When you fly home for the Christmas—back to Ireland—you'll almost always find an inflight magazine article by someone living away who goes back, looking forward to the piss up and the fry up, the banter with old friends, and the smell of burning turf, but fearing the tired, tearful January goodbyes with a red-eyed Mammy at Dublin Airport, pockets full of Barry's teabags and suitcases full of Cadbury's chocolate—ephemeral vestiges of the ease and the sweetness of a trip home. It's the fairy tale of the emigrant: the Irish person leaves for America, finds a job and finds love, builds a family, and returns home to find that they're not exactly sure where it is anymore.

But what about us Yanks who've married in and have made Ireland our second home? It turns out that we've become torn between two countries as well. You see, you Irish people have set the bar very high. Nobody can do the banter like you, no one can do the music so naturally, and nowhere in the world makes batch loaf to match Brennan's.

When I leave Ireland and come home to start the new year, I'm leaving behind the best tea, the best chocolate, the best salad sandwiches, and the best cream buns. And I'm leaving behind some of my favorite people in the entire world and a way of being that I only experience in pockets with a very select group of friends here. I'm leaving behind a comfort and an ease that has nothing to do with holiday blush, but instead with folks who appear to be more socially well-adjusted. Sometimes I say that the Irish are less neurotic. It's not really that, though. It's just that, unlike Americans, the Irish don't wear their neurosis on their sleeves. Only their closest friends know their deepest pains and weaknesses, and they deal with it by slagging them mercilessly for it. We all laugh together, and somehow it's alright.
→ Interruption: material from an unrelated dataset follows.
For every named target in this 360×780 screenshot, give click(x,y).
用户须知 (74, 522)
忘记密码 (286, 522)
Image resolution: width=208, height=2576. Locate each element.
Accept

Sunday session with Celtic Symphony at the Bloody Stream, Howth.
And then there's the music. About twenty years ago, my husband and his closest mates started an ballad session together at a pub in Howth, just north of Dublin. They were three young men in their twenties, with an acoustic guitar, big strong voices, and bellies full of Guinness. That session is still going strong, and those men now have supervisory jobs at the Corpo, at the local powerplant, and more... but they're still singing. They have families now, but they still make it out to Howth every Sunday to a packed house.

When the session started back in the early 1990s, it was the Dubliners, Christy Moore, the Furies, and some of the newer Irish bands of the day, like Aslan, the Pogues, maybe even U2.  Now, there are different faces and it's all new. Every six or so songs, you might hear an Irish one. In between, you hear acoustic versions of the Kings of Leon, the Killers, Beyonce, Cee-Lo Greene, and other new artists that my husband and I didn't recognize at all because we shut off the radio about fifteen years ago. These new songs, sung fireside in a warm pub by eight to ten full-bodied voices, accompanied by four acoustic guitars, an electric acoustic bass, a banjo, an accordion, maybe a whistle, have an energy that makes your chest vibrate and your eyes tear up. It moves you. You just don't get that in the States. And nobody's worried about whether it's Irish or not. They like the songs, and so they sing them.
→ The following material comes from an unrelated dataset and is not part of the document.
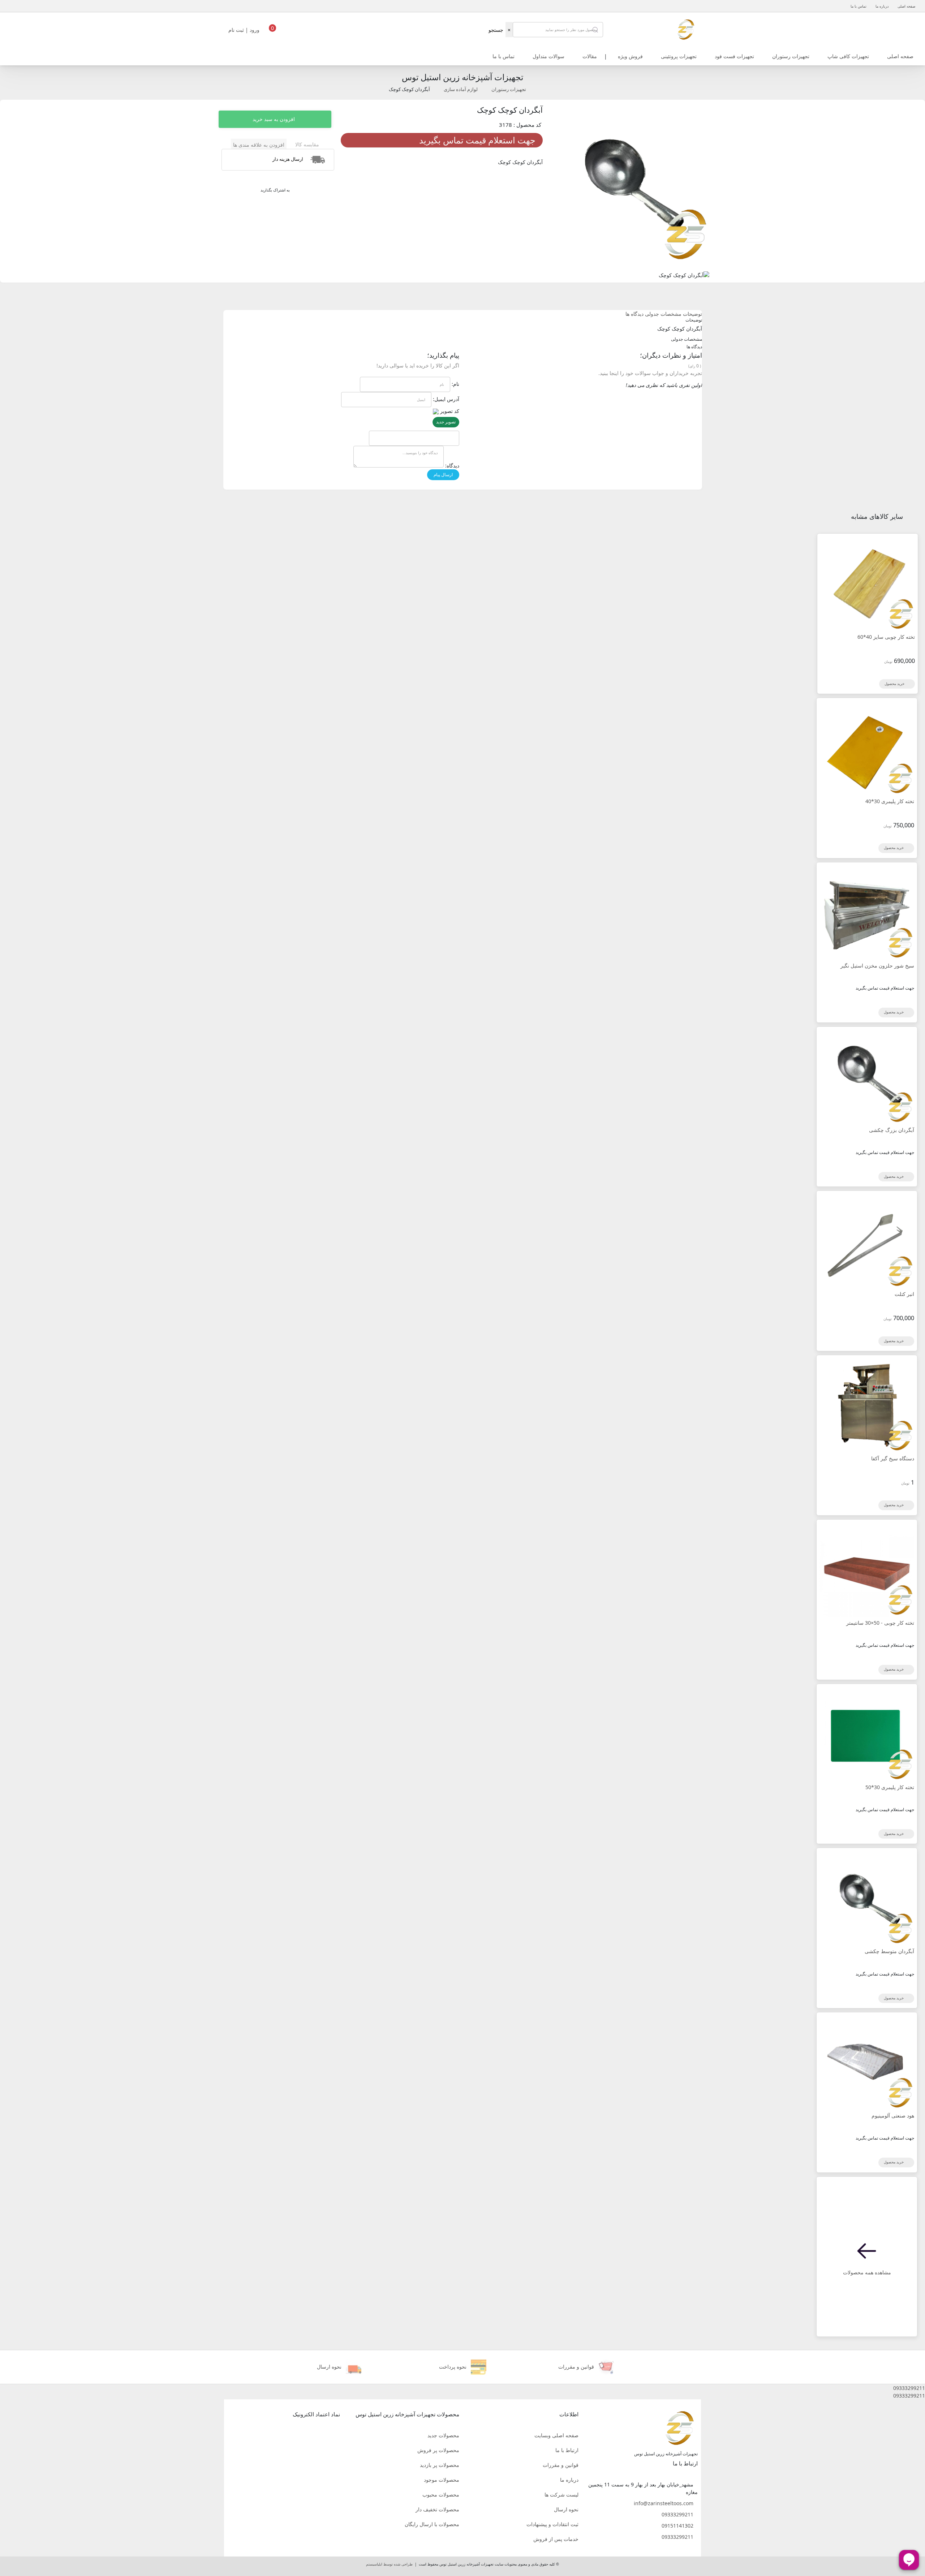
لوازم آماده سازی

When we come home, we miss the color and the spirit of Ireland but we love the color of home. In Ireland, it's bright green and it's a deep, rich, fertile brown. It's refreshing. It's natural. It's real. And it's home. The airport was sad and grey, but our American home is warm and red and gold. It's home, too.

Now, we've got suitcases to unpack full of pressies from Dunnes and Penny's, a "borrowed" Guinness pint glass, the guitar picks you can only get at McCullough-Piggots Music Shop on South William Street. As I take each thing out of the case, I'm getting closer to home and further from Ireland, and so I don't hurry to unpack. Because as I have adopted Ireland, Ireland has adopted me too. I'm in like Flynn. Except I'm not a Flynn, nor a Murphy, nor a Nolan, nor a Sullivan. I'm some Lithuanian last name no one can pronounce but I'm also a Lindsay. I can sink Guinness like the best of them and when I get back to Ireland, I'm always reminded that that's not such a bad thing at all.